Mr. James M. Dodd appeared to be the sort of person whom it would be better to have as a friend than as an enemy. His blue eyes were stern and his square jaw had set hard as he spoke.
“Well, what have you done?” I asked.
“My first move was to get down to his home, Tuxbury Old Park, near Bedford, and to see for myself how the ground lay. I wrote to the mother, therefore — I had had quite enough of the curmudgeon of a father — and I made a clean frontal attack: Godfrey was my chum, I had a great deal of interest which I might tell her of our common experiences, I should be in the neighbourhood, would there be any objection, et cetera? In reply I had quite an amiable answer from her and an offer to put me up for the night. That was what took me down on Monday.

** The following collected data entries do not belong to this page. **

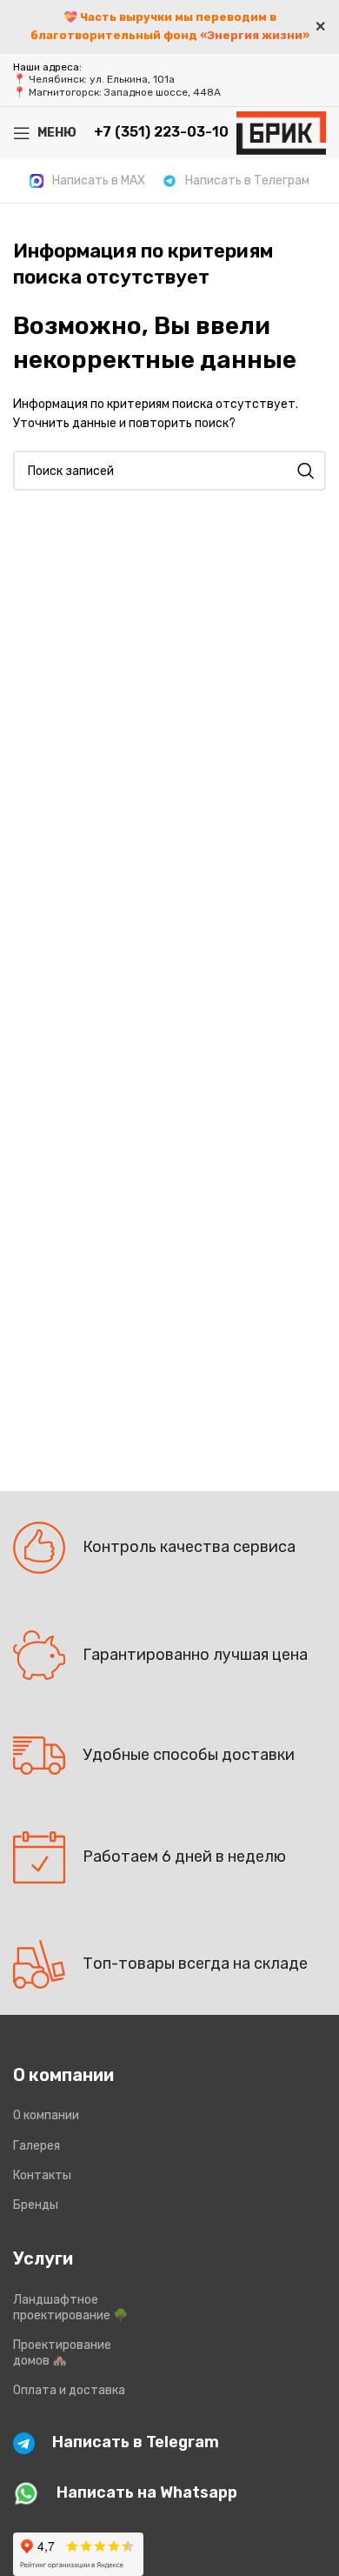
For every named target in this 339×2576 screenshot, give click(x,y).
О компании (46, 2115)
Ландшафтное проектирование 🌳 (70, 2307)
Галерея (36, 2145)
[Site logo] (281, 131)
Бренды (35, 2205)
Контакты (42, 2175)
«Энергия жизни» (254, 35)
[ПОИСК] (306, 471)
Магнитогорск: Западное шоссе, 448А (125, 92)
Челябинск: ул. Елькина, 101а (102, 79)
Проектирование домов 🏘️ (62, 2353)
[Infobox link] (87, 181)
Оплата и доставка (69, 2390)
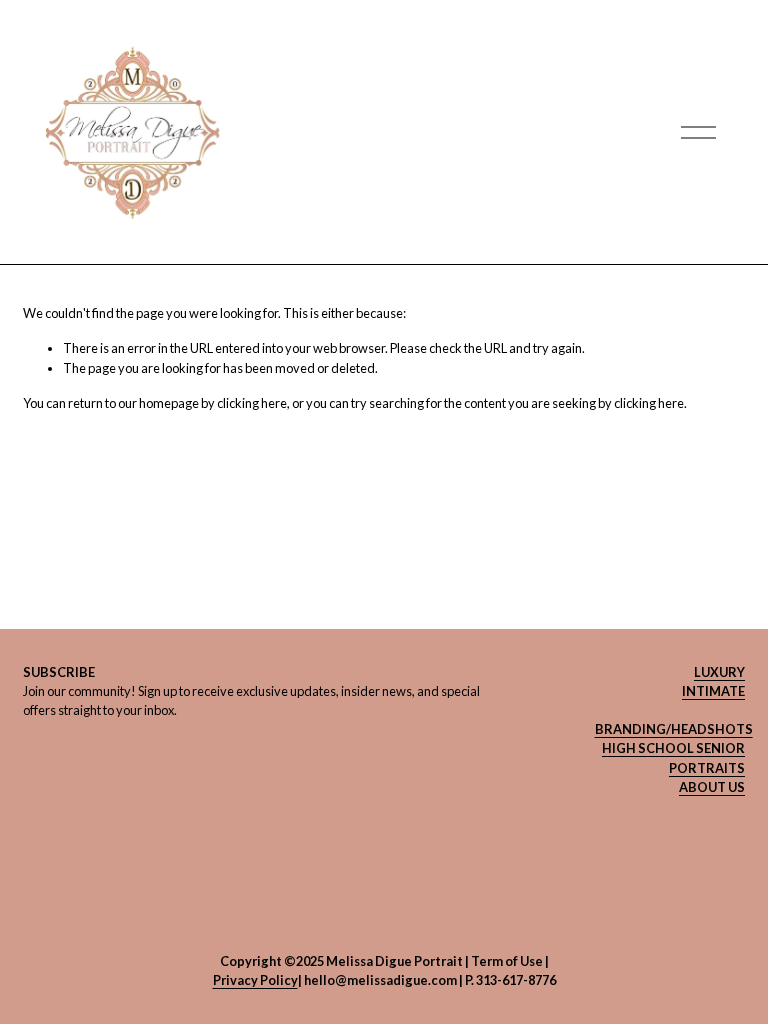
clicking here (252, 403)
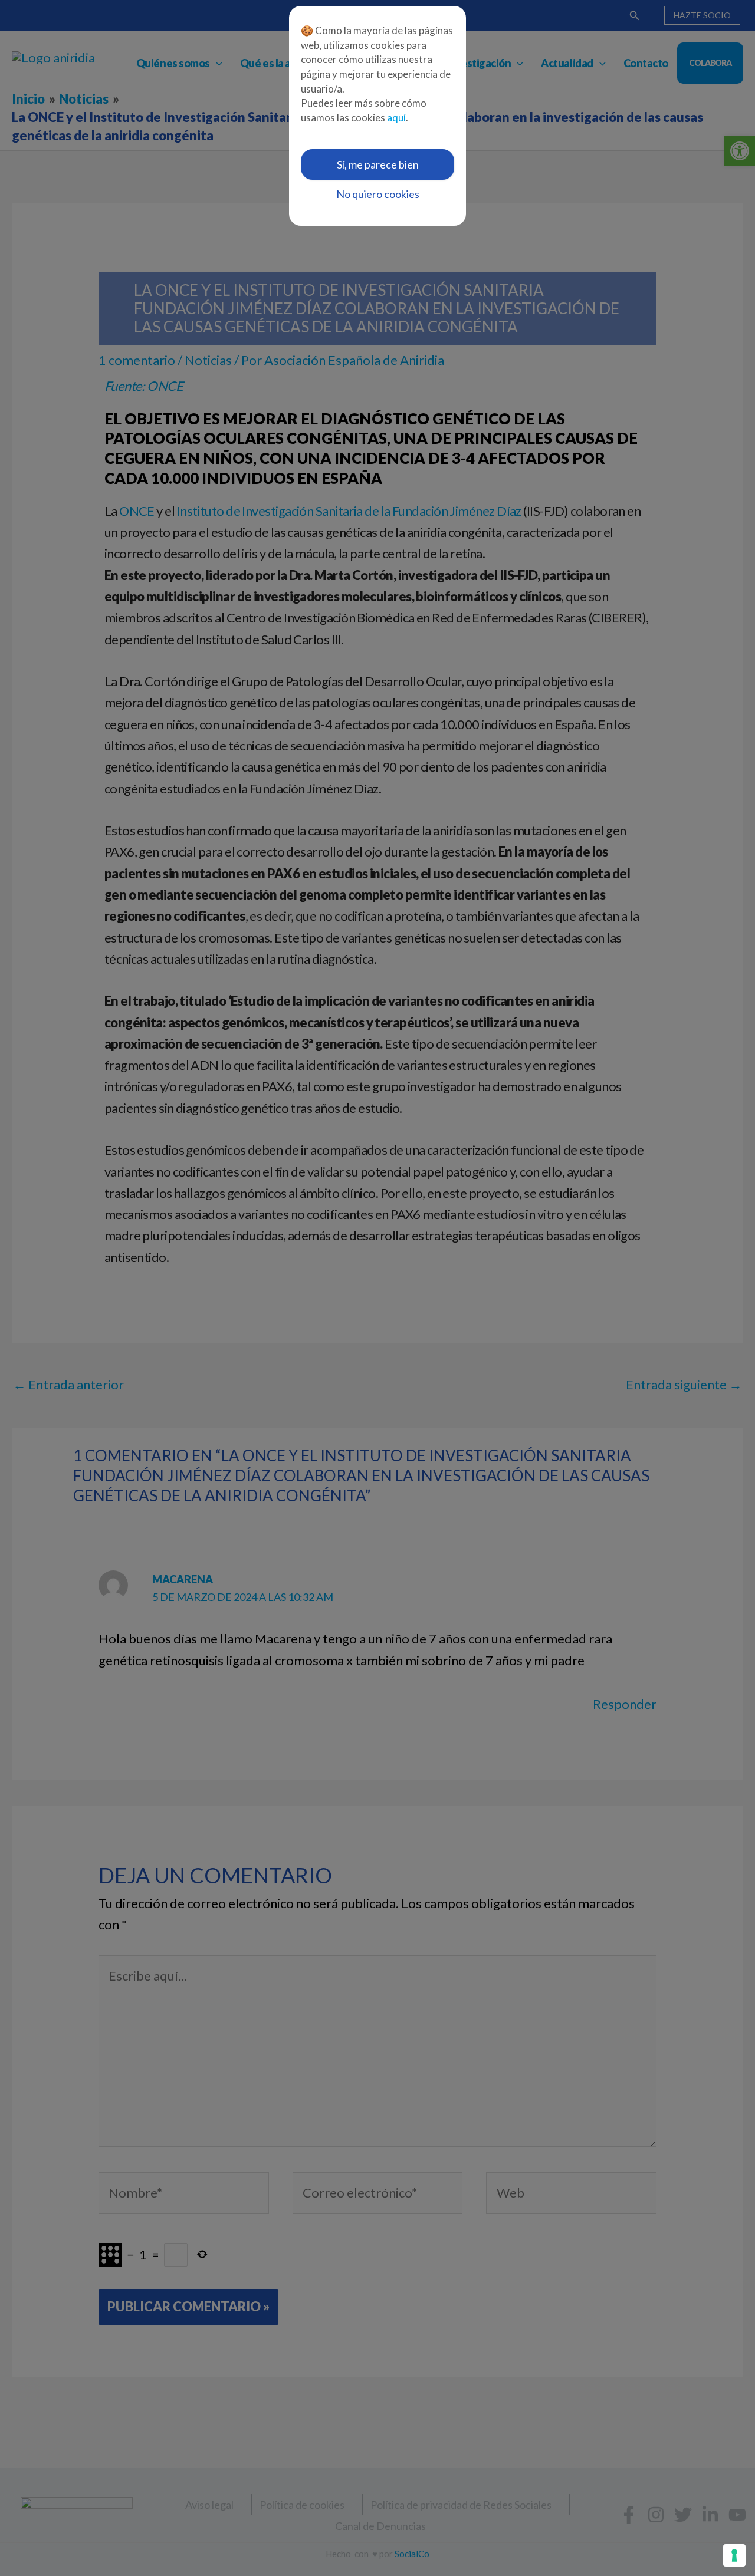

“Tuxbury Old Hall is inaccessible — five miles from anywhere. There was no trap at the station, so I had to walk, carrying my suitcase, and it was nearly dark before I arrived. It is a great wandering house, standing in a considerable park. I should judge it was of all sorts of ages and styles, starting on a half-timbered Elizabethan foundation and ending in a Victorian portico. Inside it was all panelling and tapestry and half-effaced old pictures, a house of shadows and mystery. There was a butler, old Ralph, who seemed about the same age as the house, and there was his wife, who might have been older. She had been Godfrey’s nurse, and I had heard him speak of her as second only to his mother in his affections, so I was drawn to her in spite of her queer appearance. The mother I liked also — a gentle little white mouse of a woman. It was only the colonel himself whom I barred.
“We had a bit of barney right away, and I should have walked back to the station if I had not felt that it might be playing his game for me to do so. I was shown straight into his study, and there I found him, a huge, bow-backed man with a smoky skin and a straggling gray beard, seated behind his littered desk. A red-veined nose jutted out like a vulture’s beak, and two fierce gray eyes glared at me from under tufted brows. I could understand now why Godfrey seldom spoke of his father.
“ ‘Well, sir,’ said he in a rasping voice, ‘I should be interested to know the real reasons for this visit.’
“I answered that I had explained them in my letter to his wife.